Ein kleines Unternehmen wie unseres kann so etwas anbieten, ein großes Unternehmen wie Neckermann nicht? Das ist doch sehr verwunderlich.

Nun gut, es gab zumindest noch die Möglichkeit, per Kreditkarte zu bezahlen, und da die Mutter meiner Frau bereits ein Konto bei Neckermann hatte, ließ sich die Bestellung tätigen. Dabei ergab sich ein weiteres Problem. Die Sachen sollten ja an die Reha-Klinik gehen, in der meine Mutter sich befand, Neckermann bietet bei der Online-Bestellung die Möglichkeit, die Adresse in ein separates Feld einzutragen, aber leider erschien dieses Feld dann später nicht mehr auf der Bestellung, obwohl es online als Eingabefeld angeboten wurde.

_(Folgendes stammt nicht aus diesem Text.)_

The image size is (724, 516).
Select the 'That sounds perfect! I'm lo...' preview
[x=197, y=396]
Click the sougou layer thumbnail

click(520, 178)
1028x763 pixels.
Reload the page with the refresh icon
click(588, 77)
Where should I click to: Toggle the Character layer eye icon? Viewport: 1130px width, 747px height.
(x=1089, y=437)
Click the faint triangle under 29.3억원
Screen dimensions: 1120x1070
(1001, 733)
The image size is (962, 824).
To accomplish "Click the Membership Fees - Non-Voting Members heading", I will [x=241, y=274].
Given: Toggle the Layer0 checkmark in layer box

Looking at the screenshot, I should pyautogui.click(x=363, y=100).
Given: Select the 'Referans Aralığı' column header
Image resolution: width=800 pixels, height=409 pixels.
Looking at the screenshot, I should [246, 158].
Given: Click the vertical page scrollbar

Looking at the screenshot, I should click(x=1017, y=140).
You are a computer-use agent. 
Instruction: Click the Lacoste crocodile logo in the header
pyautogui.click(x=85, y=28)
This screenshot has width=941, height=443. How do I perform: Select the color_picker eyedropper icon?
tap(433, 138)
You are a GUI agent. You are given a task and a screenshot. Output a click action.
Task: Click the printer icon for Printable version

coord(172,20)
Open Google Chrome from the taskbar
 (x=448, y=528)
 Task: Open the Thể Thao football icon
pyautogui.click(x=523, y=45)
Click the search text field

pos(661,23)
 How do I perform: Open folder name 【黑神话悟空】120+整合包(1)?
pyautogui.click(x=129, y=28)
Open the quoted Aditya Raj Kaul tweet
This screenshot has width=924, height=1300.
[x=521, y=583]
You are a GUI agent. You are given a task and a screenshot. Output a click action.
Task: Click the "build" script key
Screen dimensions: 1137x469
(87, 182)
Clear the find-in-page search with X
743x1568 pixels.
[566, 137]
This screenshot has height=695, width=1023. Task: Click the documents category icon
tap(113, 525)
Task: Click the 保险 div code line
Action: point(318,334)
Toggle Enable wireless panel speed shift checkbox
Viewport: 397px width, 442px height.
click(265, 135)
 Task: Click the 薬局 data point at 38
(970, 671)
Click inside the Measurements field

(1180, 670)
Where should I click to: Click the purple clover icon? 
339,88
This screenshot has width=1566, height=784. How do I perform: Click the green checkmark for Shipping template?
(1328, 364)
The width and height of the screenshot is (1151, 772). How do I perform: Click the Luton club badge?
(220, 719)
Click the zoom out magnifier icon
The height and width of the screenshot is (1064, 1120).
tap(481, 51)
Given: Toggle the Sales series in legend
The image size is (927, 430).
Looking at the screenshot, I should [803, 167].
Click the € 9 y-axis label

Da fragt man sich doch, welche Hinterhofprogrammierer Neckermann beschäftigt. Haben sie nicht genügend Geld, um ordentliche Programmierer einzustellen? Wenn so etwas bei einem kleinen Unternehmen wie el!es geschieht, liegt das daran, daß wir kein Geld haben, Leute einzustellen, und alles selbst machen müssen, was wir kaum schaffen. Aber das trifft ja wohl kaum für Neckermann zu. Wenn Neckermann also ein kleines Unternehmen wie unseres wäre, wäre man da kulant. Klar, der Chef macht das alles selbst, da kann schon mal etwas schiefgehen. Aber bei Neckermann sollte so etwas nicht geschehen.

Ich schrieb also eine Mail an Neckermann, ob die Sendung denn richtig zugestellt würde, wenn der Name der Klinik gar nicht auf der Bestellung erscheint, und Tage später erhielt ich die Antwort, ja, sie hätten die Adresse jetzt per Hand(!) auf dem Adressaufkleber eingetragen und würden das richtig zustellen. Gleichzeitig teilten wir auch dem Webmaster von Neckermann mit, daß er da bei dem Eingabefeld vielleicht eine Korrektur vornehmen müßte, damit es erscheint, weil wir wissen, daß man das manchmal nicht merkt, wenn man nicht selbst Kunde ist. Allerdings hat sich da bei Neckermann bis heute nichts getan, der Fehler wird wohl bis in alle Ewigkeit bestehen bleiben.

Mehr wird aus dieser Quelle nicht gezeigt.